Defining the function of RNA modification in human pluripotent stem cells
Human embryonic stem cells (hESCs) and induced pluripotent stem cells (hiPSCs) have two unique properties that make them invaluable resources for regenerative medicine: they are able to renew themselves indefinitely and to develop into every type of cell in the body. These cells therefore have tremendous potential for the development of patient-specific cell therapies for a variety of diseases. To capitalize on this potential, we must develop methods to ensure that hESCs and hiPSCs can maintain their undifferentiated state when expanded in culture. This requires a deep understanding of gene regulation in stem cells and is the area of focus for this proposal. For a typical gene, DNA is the blueprint, RNA is the messenger, and protein is the final product. Although most studies of gene regulation in stem cells have focused on DNA and proteins, it is now clear that RNA is much more than the ‘middle-man’. We plan to determine whether a particular type of chemical change in RNA, termed methylation, is essential for maintaining hESC/hiPSCs in their undifferentiated state. We will examine how RNA methylation occurs and how it regulates genes that control stem cell differentiation. This is a novel, unexplored area of stem cell biology, and the results of the proposed work could lead to the development of methods to sustain hESC/hiPSCs in culture as an unlimited source for cell therapy.
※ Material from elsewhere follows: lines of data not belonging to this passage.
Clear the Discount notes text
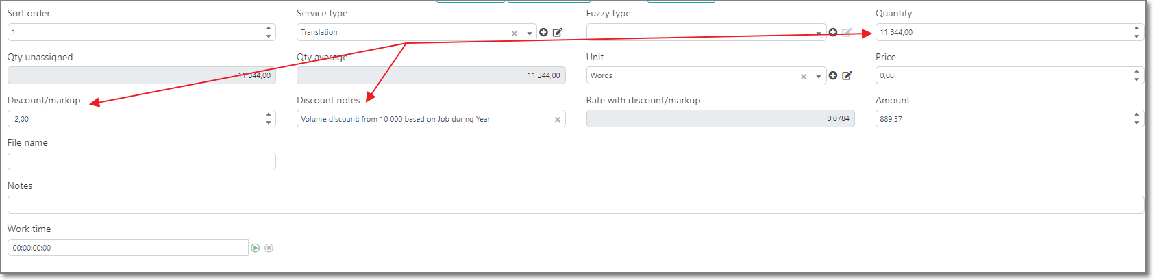Image resolution: width=1153 pixels, height=280 pixels. (558, 119)
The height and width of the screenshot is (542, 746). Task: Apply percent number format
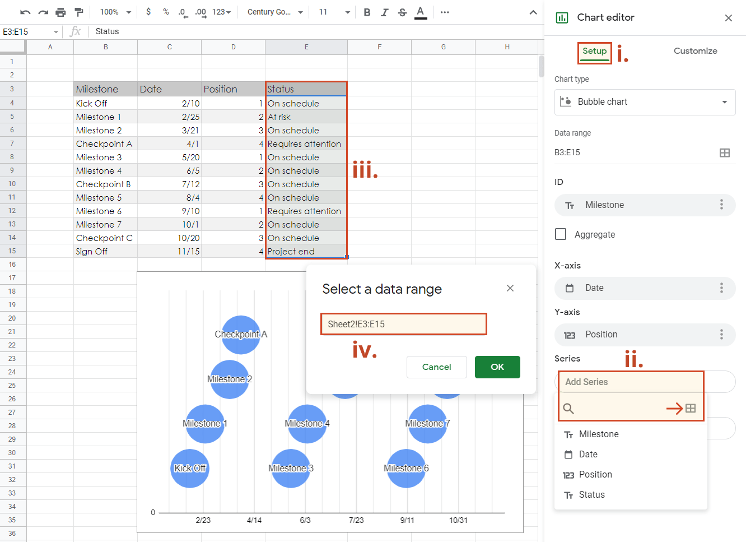click(x=166, y=12)
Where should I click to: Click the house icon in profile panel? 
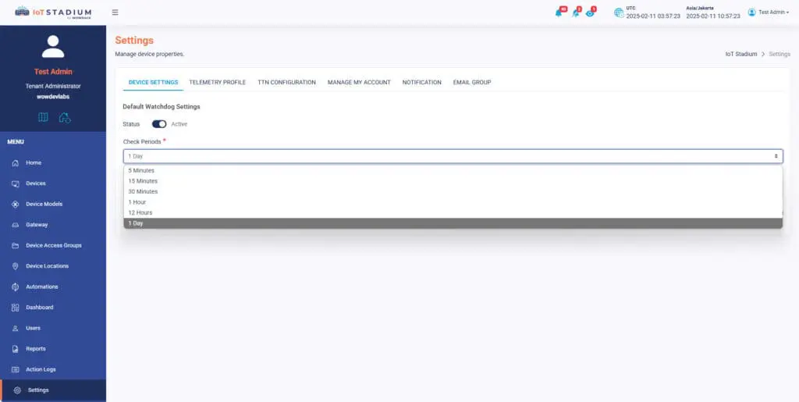[x=65, y=117]
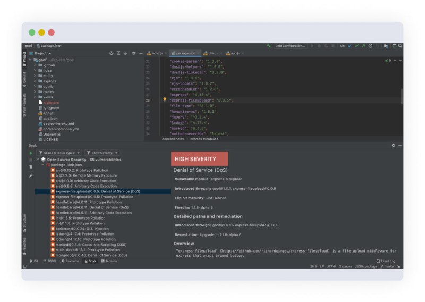This screenshot has height=302, width=425.
Task: Open the Problems tool window tab
Action: coord(71,261)
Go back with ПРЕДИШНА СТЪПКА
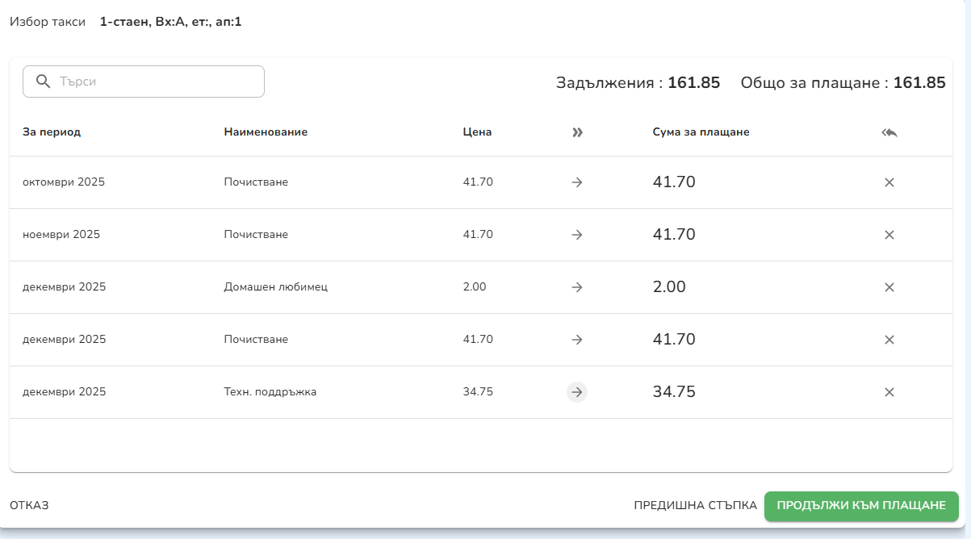The image size is (971, 539). [695, 505]
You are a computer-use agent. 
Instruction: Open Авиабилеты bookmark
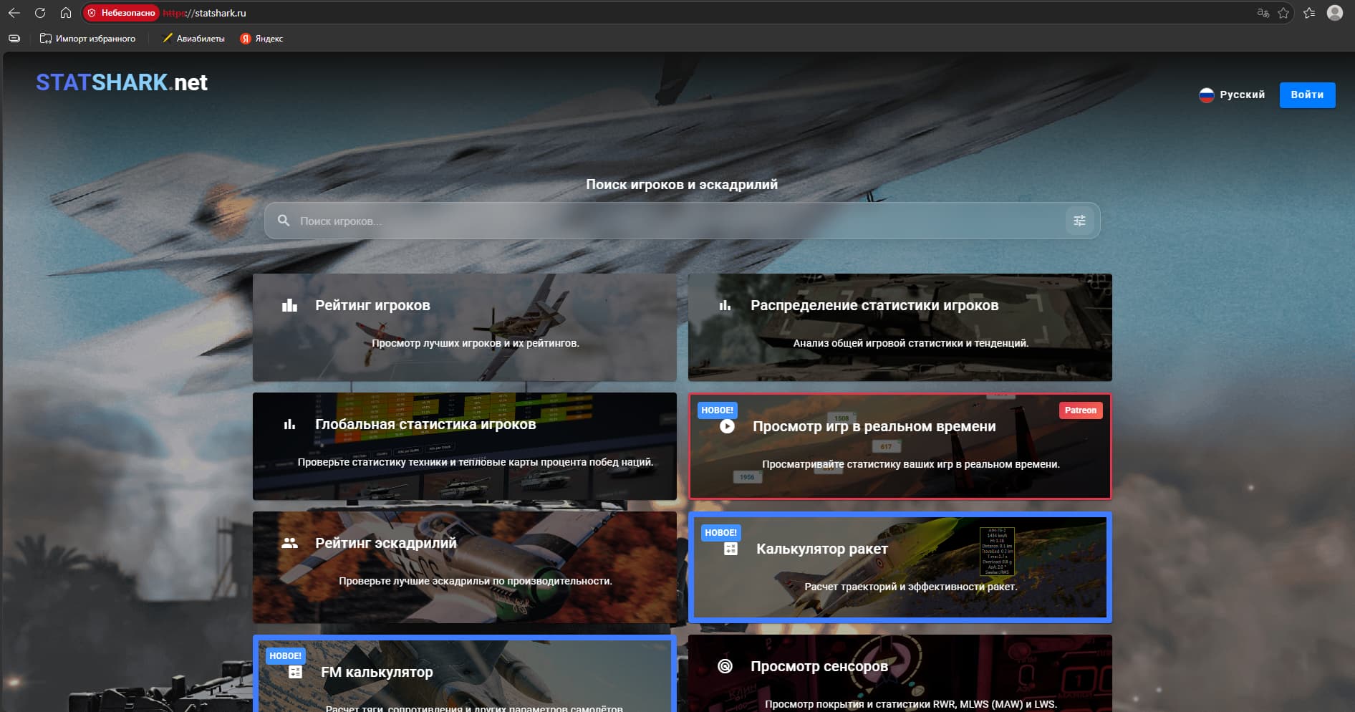point(193,39)
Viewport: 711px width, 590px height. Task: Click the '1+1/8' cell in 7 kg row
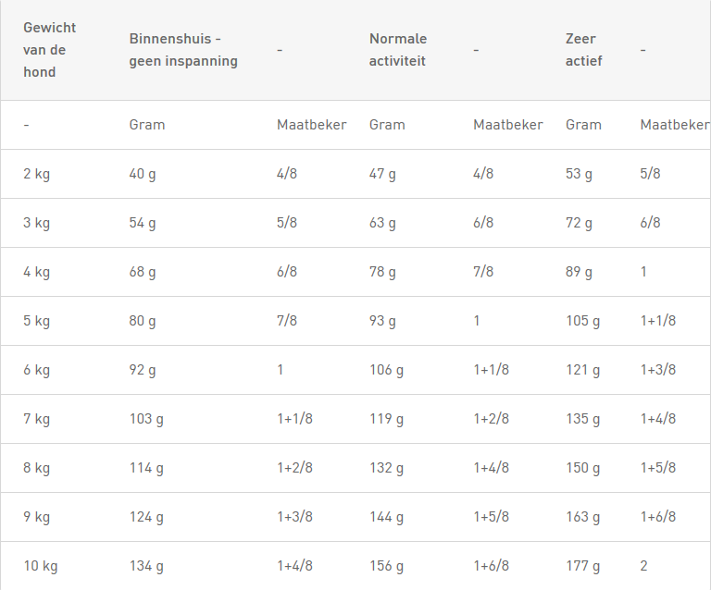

Our highly innovative and exploratory research will benefit the state of California in several ways. First, human pluripotent stem cells have tremendous potential for the development of patient-specific cell therapies for a variety of diseases, thereby contributing to the health of all Californians. Second, by investigating a novel and fundamental gene regulatory mechanism involving RNA modification in human pluripotent stem cells, the proposed study will further our understanding of pluripotency and cell commitment and advance stem cell biology into a previously unexplored area, thereby maintaining California at the forefront of biomedical research, both nationally and internationally. Third, the proposed work will have direct and tangible benefits to Californian scientific and business communities. The results could provide a foundation for the design of new diagnostics and treatments in regenerative medicine, which will create jobs for Californians with a range of skill levels. In addition, most of the proposed work will be performed at local scientific core facilities using reagents and equipment from local vendors. Finally, local students and postdoctoral fellows who will be trained with the support of CIRM will be the driving force for biomedical research in California in the future.